Greater baseline pain inclusion criteria in clinical trials increase regression to the mean effect: a modelling study.

We modelled the effects of pain intensity inclusion thresholds (3/10, 4/10, and 5/10 on a 0- to 10-point numerical pain rating scale) on the magnitude of the regression to the mean effect under conditions that were consistent with the sample mean and variance, and intermeasurement correlation observed in clinical trials for the management of chronic pain. All data were modelled on a hypothetical placebo control group.
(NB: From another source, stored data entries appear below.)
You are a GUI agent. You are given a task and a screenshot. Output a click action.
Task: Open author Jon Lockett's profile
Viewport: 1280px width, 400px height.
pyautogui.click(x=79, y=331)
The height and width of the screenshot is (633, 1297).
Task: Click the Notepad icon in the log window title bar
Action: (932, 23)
We found a progressive increase in the mean pain intensity as the pain inclusion threshold increased, but this increase was not uniform, having an increasing effect on baseline measurements compared with study endpoint measurements as the threshold was increased. That is, the regression to the mean effect was magnified by increasing inclusion thresholds. Furthermore, the effect increasing pain inclusion thresholds had on the regression to the mean effect was increased by decreasing sample mean values at baseline and intermeasurement correlations, and increasing sample variance. At its smallest, the regression to the mean effect was 0.13/10 (95% confidence interval: 0.03/10-0.24/10; threshold: 3/10, baseline mean pain: 6.5/10, SD: 1.6/10, and correlation: 0.44), and at its greatest, it was 0.78/10 (95% confidence interval: 0.63/10-0.94/10; threshold: 5/10, baseline mean pain: 6/10, SD: 1.8/10, and correlation: 0.19). We have shown that using pain inclusion thresholds in clinical trials drives progressively larger regression to the mean effects. We believe that a threshold of 3/10 offers the best compromise between maintaining assay sensitivity (the goal of thresholds) and the size of the regression to the mean effect.